*What the task requires*:
The required output is the exact text of the lines from the line containing "Viewport: 1196px width, 717px height." through the final line below, inclusive, without pictures.
───── Given records
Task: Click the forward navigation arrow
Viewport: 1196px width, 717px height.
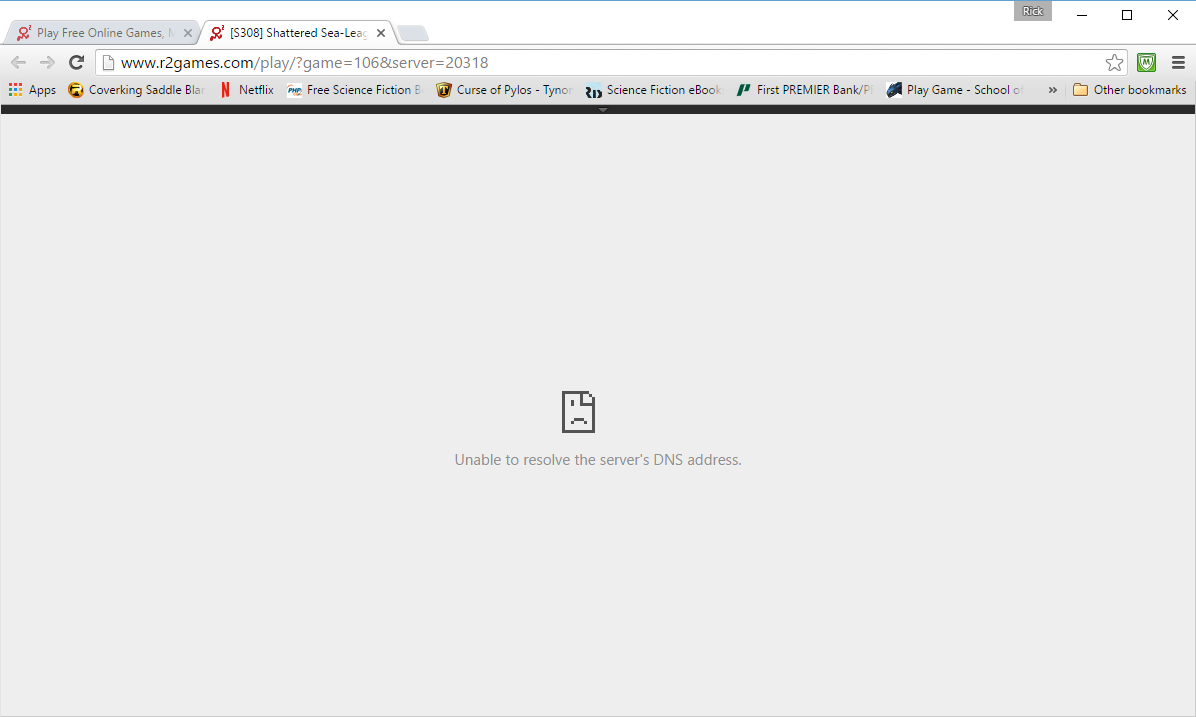Action: click(47, 63)
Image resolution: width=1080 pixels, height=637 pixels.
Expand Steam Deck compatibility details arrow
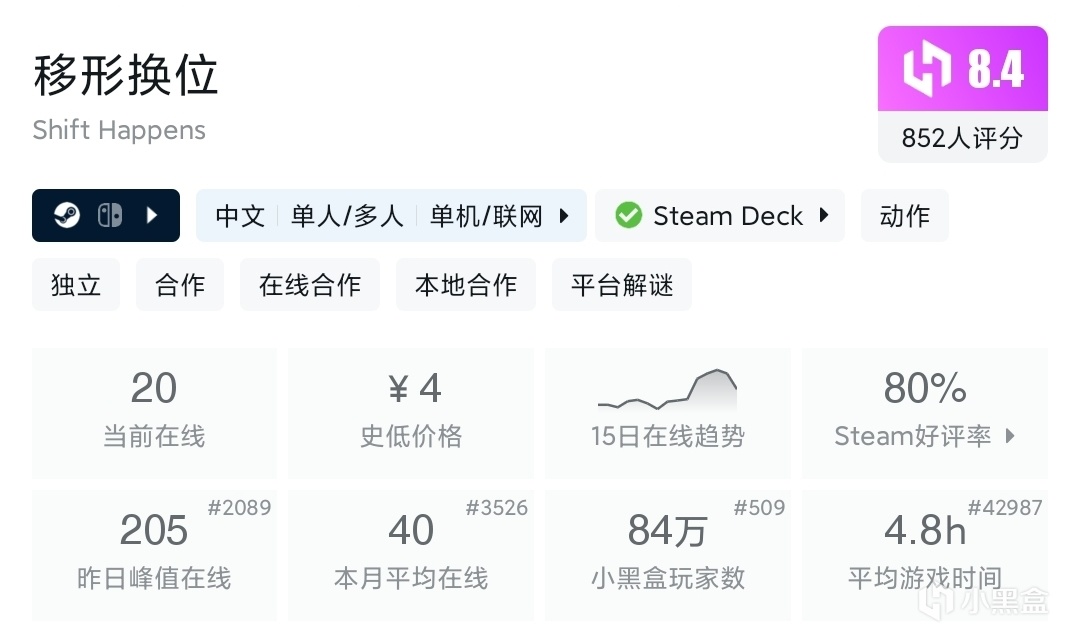(824, 216)
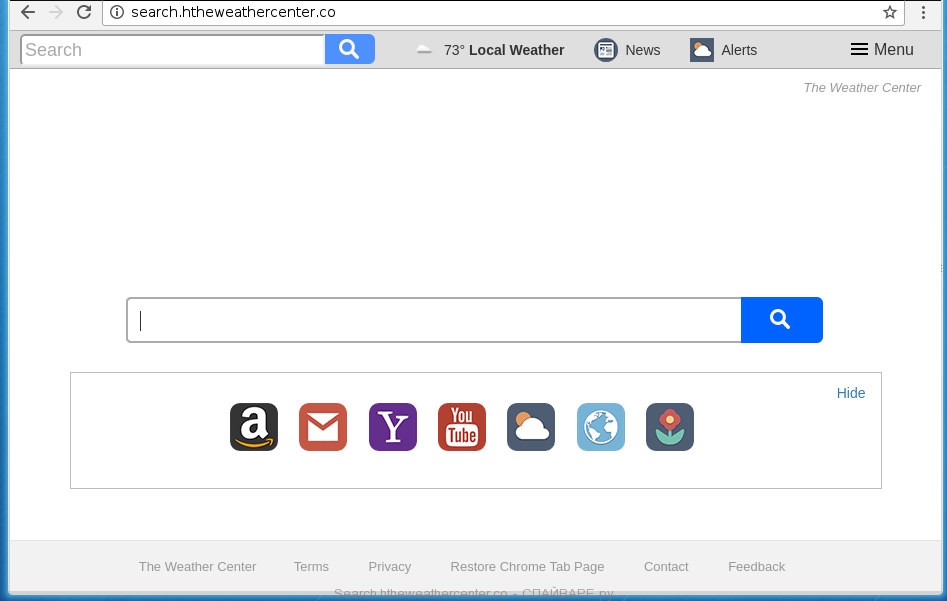Hide the shortcut icons panel
947x601 pixels.
[x=851, y=393]
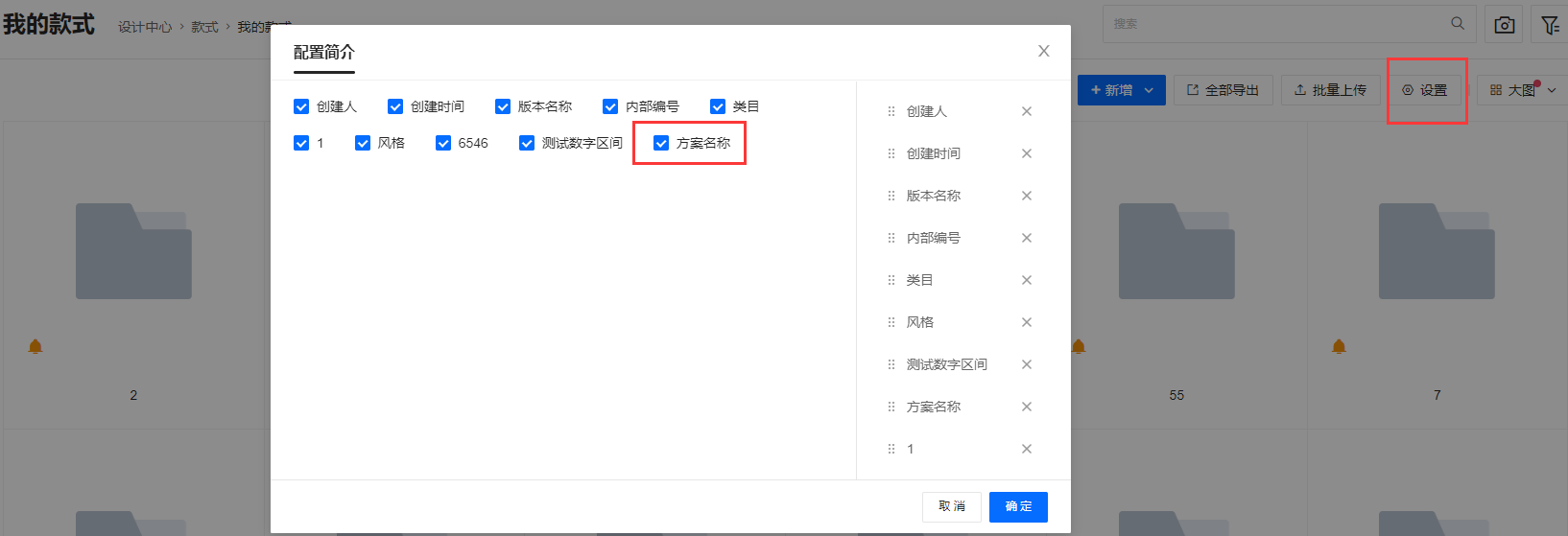Image resolution: width=1568 pixels, height=536 pixels.
Task: Click the camera image search icon
Action: (1504, 25)
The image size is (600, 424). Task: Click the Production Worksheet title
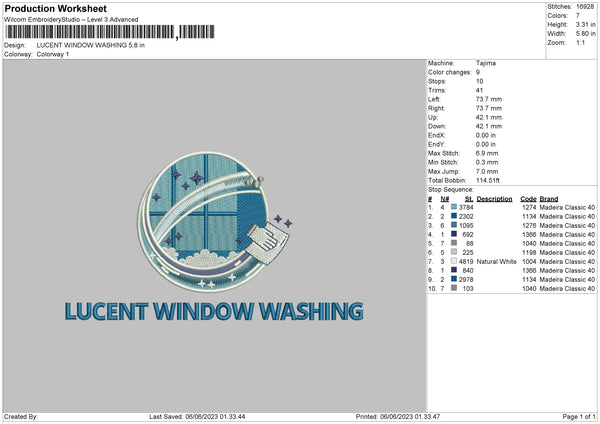[x=55, y=8]
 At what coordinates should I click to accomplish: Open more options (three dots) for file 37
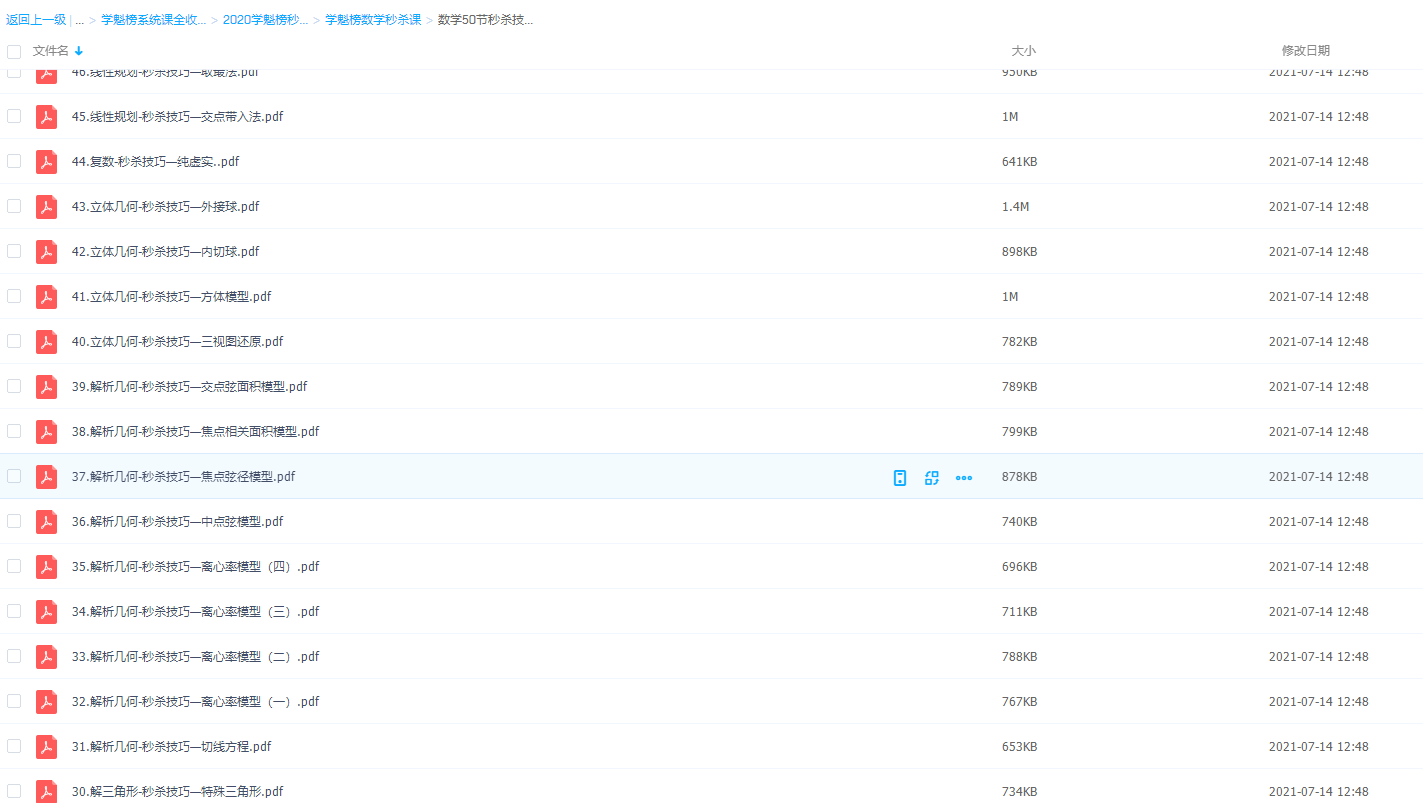[964, 478]
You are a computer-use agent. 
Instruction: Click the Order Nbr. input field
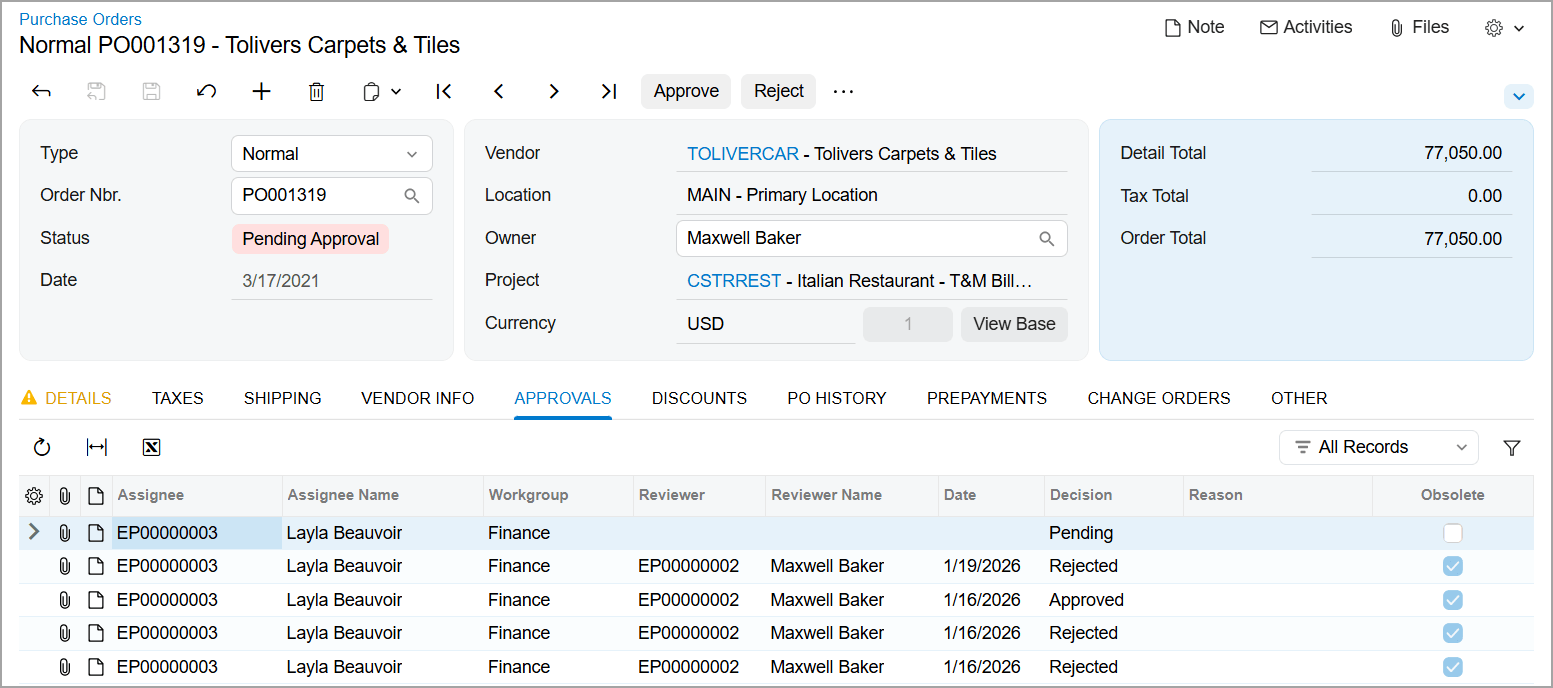tap(318, 196)
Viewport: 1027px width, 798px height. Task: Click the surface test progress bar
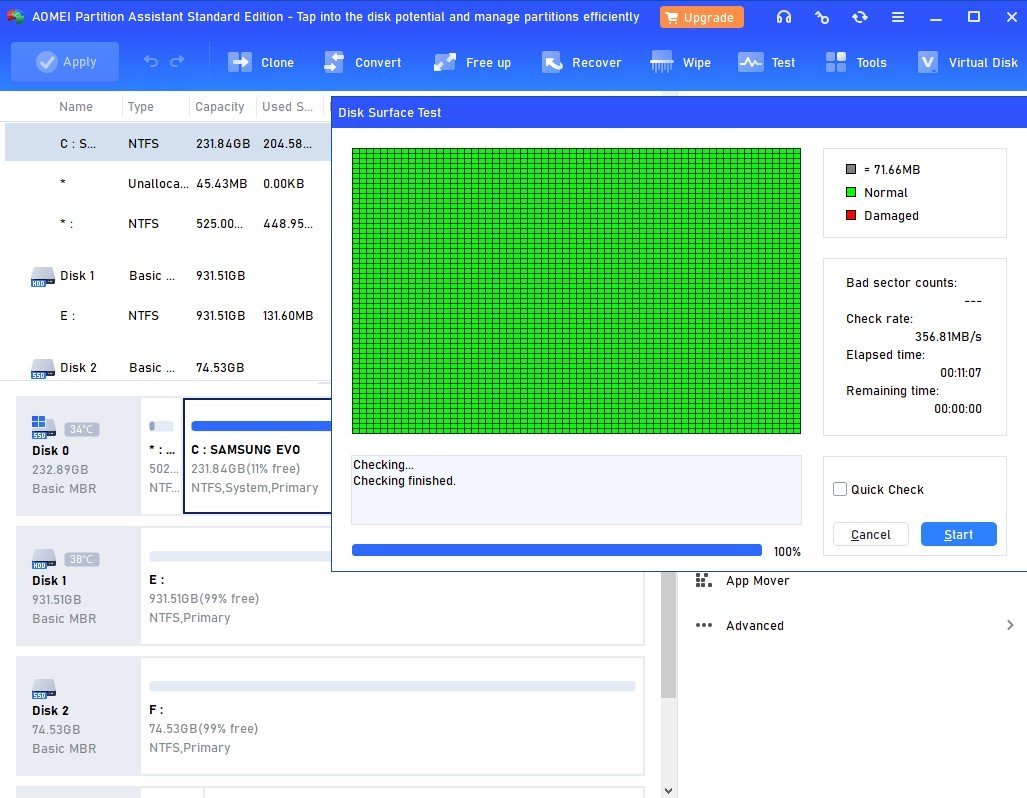[x=557, y=549]
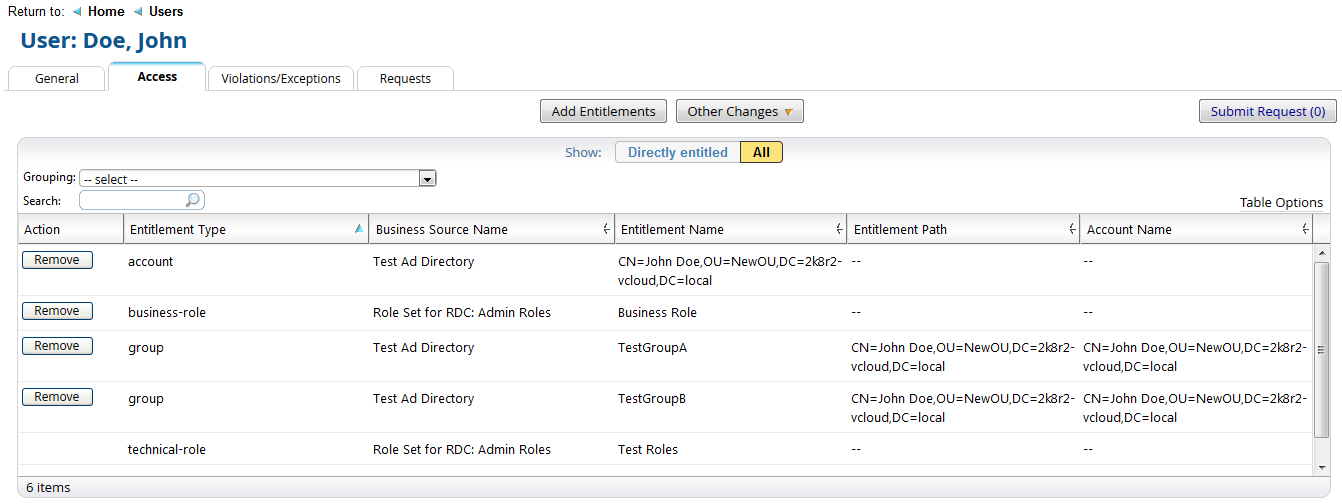Click sort icon on Business Source Name column
Viewport: 1342px width, 504px height.
pos(606,229)
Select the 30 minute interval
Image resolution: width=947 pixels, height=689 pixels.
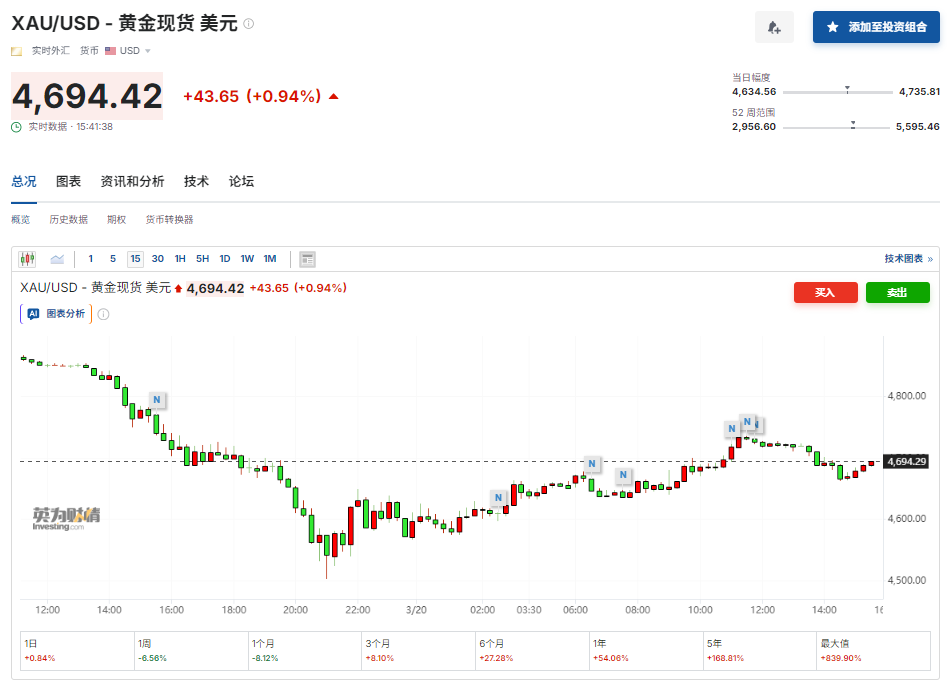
──────────
*Written solution*:
Viewport: 1196px width, 717px height.
Action: click(47, 63)
Image resolution: width=1080 pixels, height=637 pixels.
Expand Steam Deck compatibility details arrow
(824, 216)
Hide the shortcut icons panel
947x601 pixels.
[x=851, y=393]
Image resolution: width=1568 pixels, height=536 pixels.
Task: Click the camera image search icon
Action: (1504, 25)
The image size is (600, 424). Task: Click the Production Worksheet title
[x=55, y=8]
 At what coordinates should I click to accomplish: Open more options (three dots) for file 37
[964, 478]
You are a computer-use agent. 
Instruction: Click the Order Nbr. input field
tap(318, 196)
Viewport: 1027px width, 798px height. Task: Click the surface test progress bar
[x=557, y=549]
Click sort icon on Business Source Name column
Viewport: 1342px width, 504px height.
pos(606,229)
Select the 30 minute interval
Image resolution: width=947 pixels, height=689 pixels.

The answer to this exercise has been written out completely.